- From: David Hull <dmh@tibco.com>
- Date: Tue, 31 Jan 2006 23:32:55 -0500
- To: David Orchard <dorchard@bea.com>
- Cc: noah_mendelsohn@us.ibm.com, michael.mahan@nokia.com, w3c-xml-protocol-wg@w3.org, "public-ws-addressing@w3.org" <public-ws-addressing@w3.org>
- Message-id: <43E039F7.9090703@tibco.com>
[Note cross-post to WSA]
DaveO to Noah:
> One thing that I didn't get from your conclusion is whether you
> believe that this incarnation of the XMLP group (that is without
> rechartering) should do the FAF in addition to r/r.
[Note on notation: FAF == "Fire and Forget". r/r == "request response
with request-optional-response tweaks." r-o-r ==
request-optional-response.]
[Dave later continues ...]
> My belief is that if redoing the r/r using a new style is agin the
> charter, then sure as heck doing FAF is also agin the charter. What's
> good for the goose is good for the gander and all that.
Noah to DaveO:
> Well, no, with respect. The charter focussed on meeting the needs of
> WSA. David Hull at least seems to believe that the FAF is essential to
> that. He may be right.
DavidO in reply:
> WS-A can sure live with request-optional-response. David Hull might
> believe otherwise, but he certainly hasn't convinced the WS-A WG that
> it needs that. I agree that it might be useful to do, but if we're
> niggling over charter scope, WS-A didn't ask for TWO meps.
On September 30/October [1], WSA explicitly asked XMLP for "a one-way
MEP." On October 5 [2], Dave put forth r-o-r (not for the first time)
and Noah wondered whether that fit with WSA's requirements. On October
14 [3], WSA clarified that straw polling had indicated a small
preference for a one-way MEP, but that other approaches were
acceptable. If I've failed since then to convince WSA of its original
(albeit less than unanimous) position, what can I say?
My personal position is that
* Some form of FAF (a.k.a. one-way) is essential to supporting the
asynchronous cases that WSA is supposed to support.
* FAF is a Good Thing for other reasons as well. [4]
* Defining a few more SOAP properties [5] would also be very helpful.
* Defining such a MEP and such properties is out of scope for WSA
but in scope for XMLP.
* The current re-charter is a bit vague as to whether it allows for
a FAF/one-way MEP. TIBCO has commented on this, taking the
position that r-o-r is useful on its own, but not the whole
story. Due to a failure on my part, this comment arrived late and
"may not have been counted."
* Indeed, r-o-r is useful on its own, as it allows for one-way
operation over inherently request-response protocols.

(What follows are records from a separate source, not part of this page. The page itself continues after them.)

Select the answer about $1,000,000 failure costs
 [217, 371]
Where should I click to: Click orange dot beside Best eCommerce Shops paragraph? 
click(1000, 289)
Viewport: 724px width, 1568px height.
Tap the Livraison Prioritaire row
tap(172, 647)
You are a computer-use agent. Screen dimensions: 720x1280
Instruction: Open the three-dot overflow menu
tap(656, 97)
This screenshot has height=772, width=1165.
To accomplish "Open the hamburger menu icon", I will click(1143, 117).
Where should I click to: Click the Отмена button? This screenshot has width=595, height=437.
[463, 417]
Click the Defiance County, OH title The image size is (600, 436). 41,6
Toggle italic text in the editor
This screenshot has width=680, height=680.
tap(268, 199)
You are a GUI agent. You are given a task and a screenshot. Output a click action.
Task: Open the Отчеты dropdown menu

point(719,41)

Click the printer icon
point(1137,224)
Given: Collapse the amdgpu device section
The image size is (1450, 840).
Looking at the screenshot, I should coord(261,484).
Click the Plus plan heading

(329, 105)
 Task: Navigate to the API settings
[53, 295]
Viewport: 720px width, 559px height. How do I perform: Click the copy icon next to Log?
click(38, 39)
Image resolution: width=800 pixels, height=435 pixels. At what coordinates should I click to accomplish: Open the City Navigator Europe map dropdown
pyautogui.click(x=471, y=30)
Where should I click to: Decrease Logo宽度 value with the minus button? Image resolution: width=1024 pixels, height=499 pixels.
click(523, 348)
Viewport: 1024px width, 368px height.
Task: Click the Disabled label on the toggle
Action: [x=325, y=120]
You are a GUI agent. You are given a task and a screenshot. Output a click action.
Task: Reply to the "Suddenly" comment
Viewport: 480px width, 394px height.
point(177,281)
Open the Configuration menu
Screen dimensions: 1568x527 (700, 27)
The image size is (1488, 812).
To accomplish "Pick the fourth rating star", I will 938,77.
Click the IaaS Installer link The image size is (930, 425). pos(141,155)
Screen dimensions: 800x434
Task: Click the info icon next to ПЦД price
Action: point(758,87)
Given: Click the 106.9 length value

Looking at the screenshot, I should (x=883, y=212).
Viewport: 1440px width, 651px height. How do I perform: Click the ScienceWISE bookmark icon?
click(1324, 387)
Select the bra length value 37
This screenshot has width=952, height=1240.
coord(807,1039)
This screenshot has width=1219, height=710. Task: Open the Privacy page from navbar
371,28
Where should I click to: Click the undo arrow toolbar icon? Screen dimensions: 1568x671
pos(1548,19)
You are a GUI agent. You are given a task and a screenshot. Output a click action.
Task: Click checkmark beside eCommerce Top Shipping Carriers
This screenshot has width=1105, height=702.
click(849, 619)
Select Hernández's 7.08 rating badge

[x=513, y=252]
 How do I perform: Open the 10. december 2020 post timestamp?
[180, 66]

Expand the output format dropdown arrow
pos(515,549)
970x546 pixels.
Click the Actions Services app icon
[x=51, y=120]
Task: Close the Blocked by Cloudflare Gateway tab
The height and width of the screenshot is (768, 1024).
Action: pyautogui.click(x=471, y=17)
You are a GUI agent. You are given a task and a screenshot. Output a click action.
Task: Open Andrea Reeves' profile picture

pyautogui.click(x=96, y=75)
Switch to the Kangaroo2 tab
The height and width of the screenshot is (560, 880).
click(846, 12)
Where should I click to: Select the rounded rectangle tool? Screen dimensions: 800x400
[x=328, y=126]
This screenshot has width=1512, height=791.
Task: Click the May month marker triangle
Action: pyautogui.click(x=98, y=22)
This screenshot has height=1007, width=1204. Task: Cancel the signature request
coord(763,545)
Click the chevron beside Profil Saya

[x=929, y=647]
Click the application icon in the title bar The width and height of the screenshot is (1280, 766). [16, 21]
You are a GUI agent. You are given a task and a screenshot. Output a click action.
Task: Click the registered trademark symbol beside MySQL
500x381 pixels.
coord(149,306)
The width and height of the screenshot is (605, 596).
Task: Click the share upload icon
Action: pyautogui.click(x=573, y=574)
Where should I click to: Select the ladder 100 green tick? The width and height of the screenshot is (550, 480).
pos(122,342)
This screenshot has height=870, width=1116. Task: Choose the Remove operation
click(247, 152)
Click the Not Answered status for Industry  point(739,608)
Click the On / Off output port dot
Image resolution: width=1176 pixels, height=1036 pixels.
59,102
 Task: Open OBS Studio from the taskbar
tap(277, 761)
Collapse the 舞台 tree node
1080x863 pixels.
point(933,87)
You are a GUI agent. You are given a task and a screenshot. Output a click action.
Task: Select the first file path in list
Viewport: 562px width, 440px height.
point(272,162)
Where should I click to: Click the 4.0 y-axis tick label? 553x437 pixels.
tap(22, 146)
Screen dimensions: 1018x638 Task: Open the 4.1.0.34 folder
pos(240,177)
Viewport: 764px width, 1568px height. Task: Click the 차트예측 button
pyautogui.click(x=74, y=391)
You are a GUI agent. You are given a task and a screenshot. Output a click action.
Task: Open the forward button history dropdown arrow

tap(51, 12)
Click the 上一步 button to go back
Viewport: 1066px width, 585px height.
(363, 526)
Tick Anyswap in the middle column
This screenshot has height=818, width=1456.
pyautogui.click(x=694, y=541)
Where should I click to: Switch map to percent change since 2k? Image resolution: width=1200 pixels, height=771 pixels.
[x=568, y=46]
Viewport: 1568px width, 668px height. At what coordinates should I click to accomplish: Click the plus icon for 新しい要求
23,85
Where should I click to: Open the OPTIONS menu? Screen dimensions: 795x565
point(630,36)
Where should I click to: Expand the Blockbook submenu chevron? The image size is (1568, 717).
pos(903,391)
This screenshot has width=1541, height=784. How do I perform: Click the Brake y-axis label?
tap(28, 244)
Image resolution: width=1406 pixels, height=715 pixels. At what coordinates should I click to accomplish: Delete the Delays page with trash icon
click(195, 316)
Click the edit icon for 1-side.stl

* However, r-o-r is a poor fit for inherently one-way protocols.
That's what FAF is for.
* The previous two items assume that in r-o-r, the response is
actually mandatory, but may not always be SOAP. If the response
itself and its SOAPiness are /both/ optional, I don't think that
fits /either/ case well.
* FAF and r-o-r are by no means mutually exclusive.
* I'm much less happy with r-o-r alone than with r-o-r and FAF
together. Throw in a couple more SOAP properties [5] along with
the two and I'll be quite happy indeed.
* The latest stuff about a non-empty 202 response is interesting but
in need of clarification. [6]
* I don't think I much care whether we use state machines to
describe MEPs, certainly not as much as I care whether messaging
is well-supported.
* The pot pies at the Granville Island Public Market [7] are tasty.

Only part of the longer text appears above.